Diagnosticados novos casos de doença associada à ingestão de pescados

Foto: Marcelo Camargo/ABr

Mais três casos da doença de Haff, associada à ingestão de pescados, foram diagnosticados nesta semana na Bahia. Desta vez, no município de Camaçari, segundo a Secretaria da Saúde do Estado da Bahia (Sesab).
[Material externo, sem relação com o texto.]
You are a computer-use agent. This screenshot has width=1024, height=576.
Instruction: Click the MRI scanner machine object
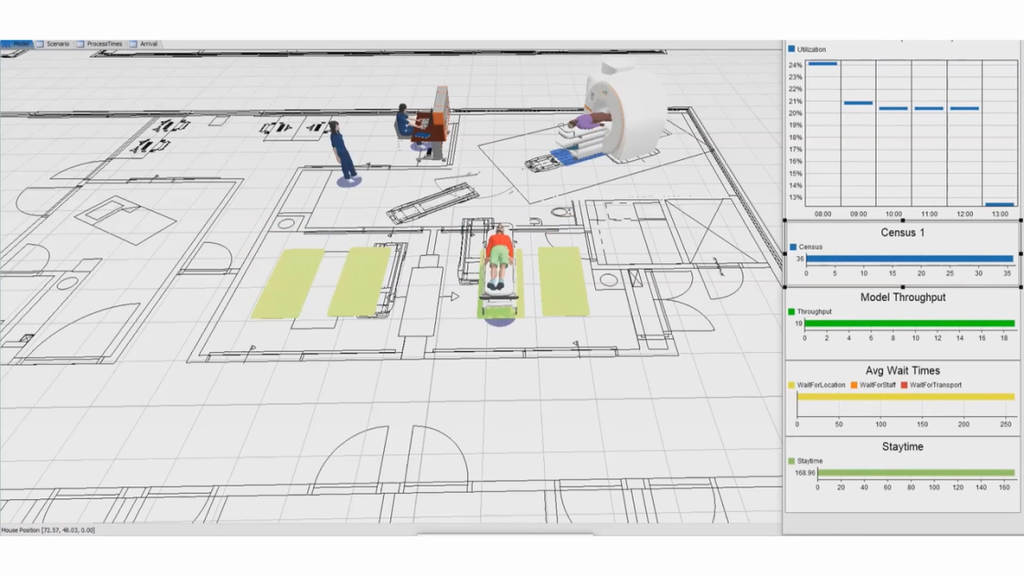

O Centro Informação Estratégica em Vigilância em Saúde da Bahia (CIEVS) alerta que a doença de Haff é uma síndrome de rabdomiólise (ruptura de células musculares) sem explicação e se caracteriza por ocorrência súbita de extrema dor e rigidez muscular, dor torácica, falta de ar, dormência e perda de força em todo o corpo, além da urina cor de café, associada a elevação sérica de da enzima CPK, relacionada à ingestão de pescados.

A doença pode evoluir rapidamente com insuficiência renal e, se não for adequadamente tratada, levar ao óbito.

Em agosto de 2020, o município de Entre Rios registrou a ocorrência de três casos suspeitos de doença de Haff com relato de ingestão de pescado.

Segundo a Sesab, pessoas da mesma família fizeram a ingestão do peixe conhecido como “olho de boi”. Aproximadamente sete horas depois, um dos membros da família, de 53 anos, apresentou sintomas de fortes dores no corpo, tontura, náuseas e fraqueza. Outros familiares tiveram os mesmos sintomas.

Em Salvador, nos meses de setembro e outubro, duas unidades hospitalares notificaram a ocorrência de casos da doença de Haff. No total, a Bahia contabiliza 9 pacientes que apresentaram início súbito de dor muscular de origem não determinada em 2020.

Orientações gerais à população:

  • Aos primeiros sintomas, busque uma unidade de saúde imediatamente e identifique outros indivíduos que possam ter consumido do mesmo peixe ou crustáceo para captação de possíveis novos casos da doença.

Aos profissionais de saúde:

  • Observar a cor da urina (escura) como sinal de alerta e o desenvolvimento de rabdomiolise, pois neste caso, o paciente deve ser rapidamente hidratado durante 48 a 72 horas.
  • Evitar o uso de antiinflamatórios.
  • Na ocorrência de casos suspeitos, recomenda-se exame para dosagem de creatinofosfoquinase (CPK), TGO e monitorização da função renal.